Rows »
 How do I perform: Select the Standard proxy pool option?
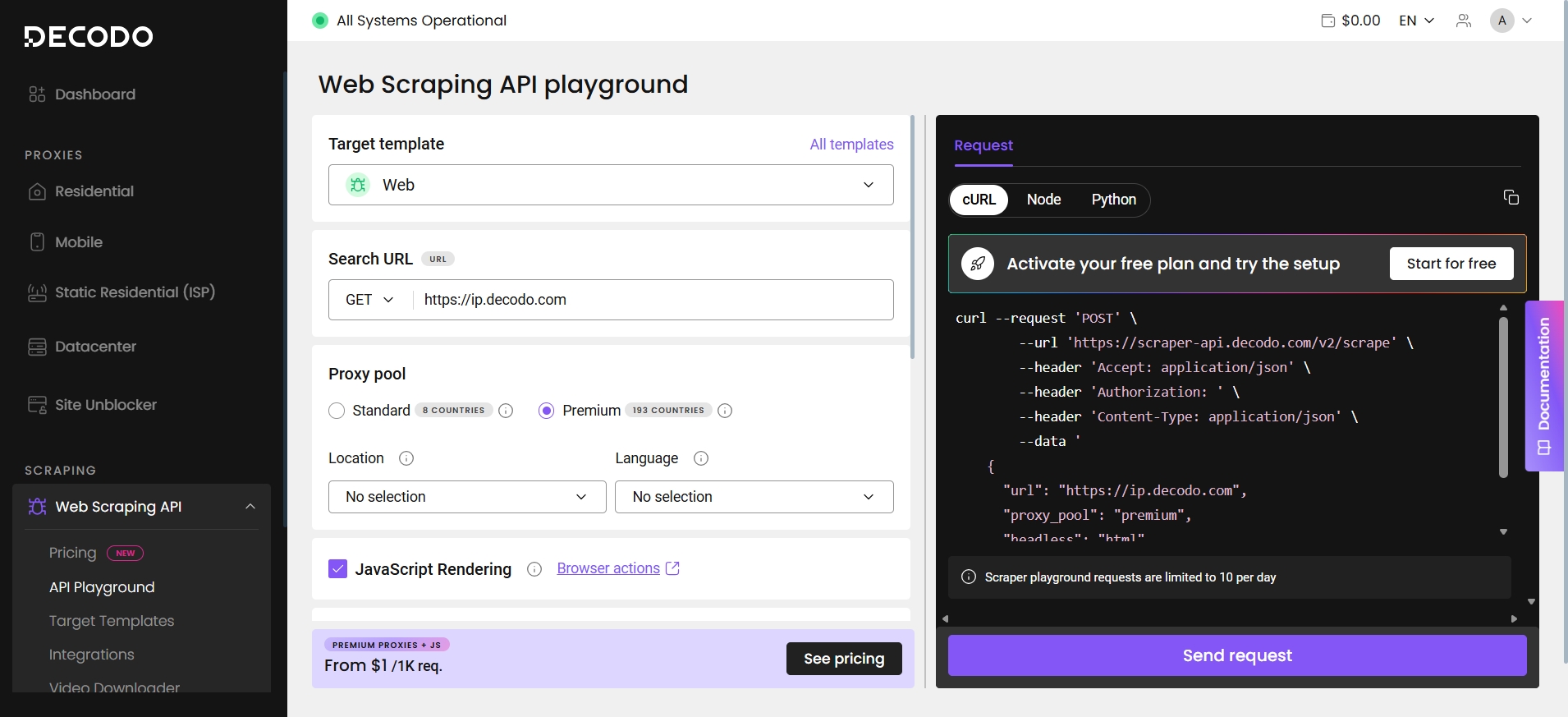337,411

--

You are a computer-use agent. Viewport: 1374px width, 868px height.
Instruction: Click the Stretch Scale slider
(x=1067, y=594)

--

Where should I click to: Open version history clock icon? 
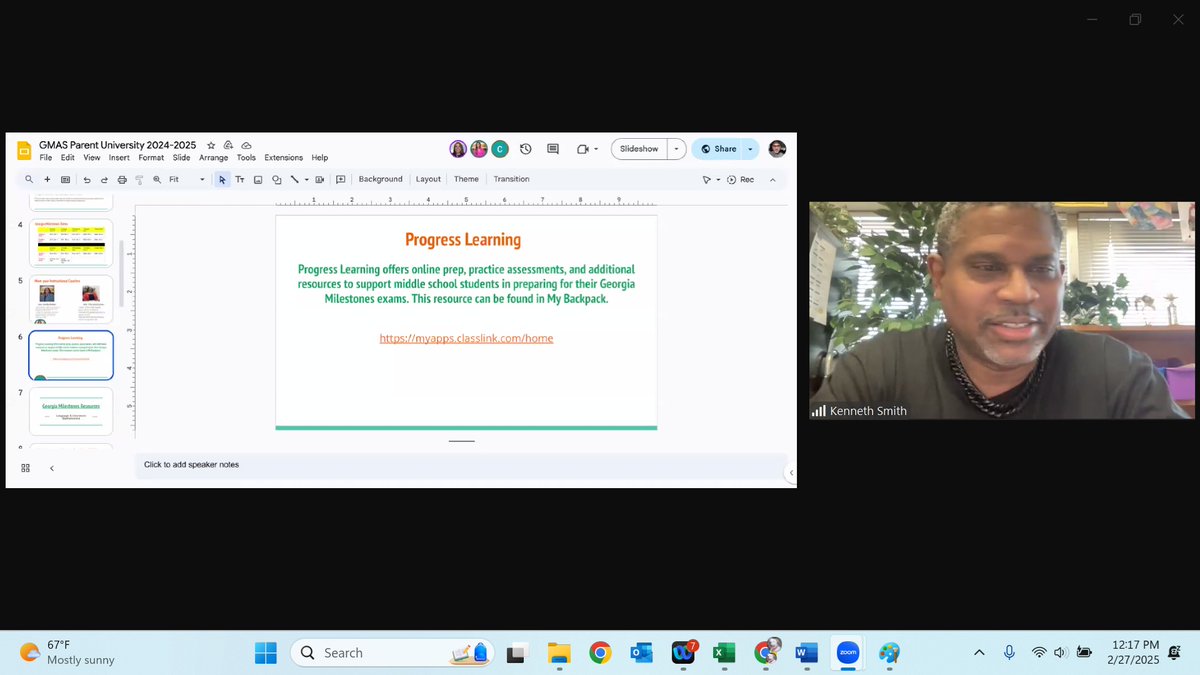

Brief »
Return the records starting with the line that contains "You are a computer-use" and going on through the line that contains "(x=1067, y=594)", reproducing those lines exactly and nothing else.

Completed task »
You are a computer-use agent. Viewport: 1374px width, 868px height.
Instruction: Click the Stretch Scale slider
(x=1067, y=594)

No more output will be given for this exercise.